I'd prefer no link at all. The "Published" date can be set manually, and may not reflect the date the article was published on the site, for example when journals import back issues. And this date stays the same from version to version, unless they manually change it.

The "updated" text will only appear on versions after the first one, and will always show the date of the version that is being viewed. So I don't think there is any reason to link it, since it will already be the version in view.

For navigating between versions, I think the list directly below is good and the clearest way to identify the versions.

create a visual relation with menu item (color/bold) maybe

I'm not sure what you mean by this. Can you give an example? Are we still talking about the date of the version being viewed?

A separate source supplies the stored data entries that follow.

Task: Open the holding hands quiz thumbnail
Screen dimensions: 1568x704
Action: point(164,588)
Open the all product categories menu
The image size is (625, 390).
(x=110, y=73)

Please, check what has been update for this latest version:

I don't want to specify each possible type of data, because we will always face requests to add more possible types of data to check off. And in terms of metrics, I don't trust this kind of data when people are entering it. If we want to pursue a full diff in the future, we can do that automatically. It will be more accurate and easier for the user because they won't have to touch anything.

The revision details I had in mind were more of a human-readable message that describes intent. Like "This version was updated following comments at X workshop. The Y section was revised to account for Z feedback."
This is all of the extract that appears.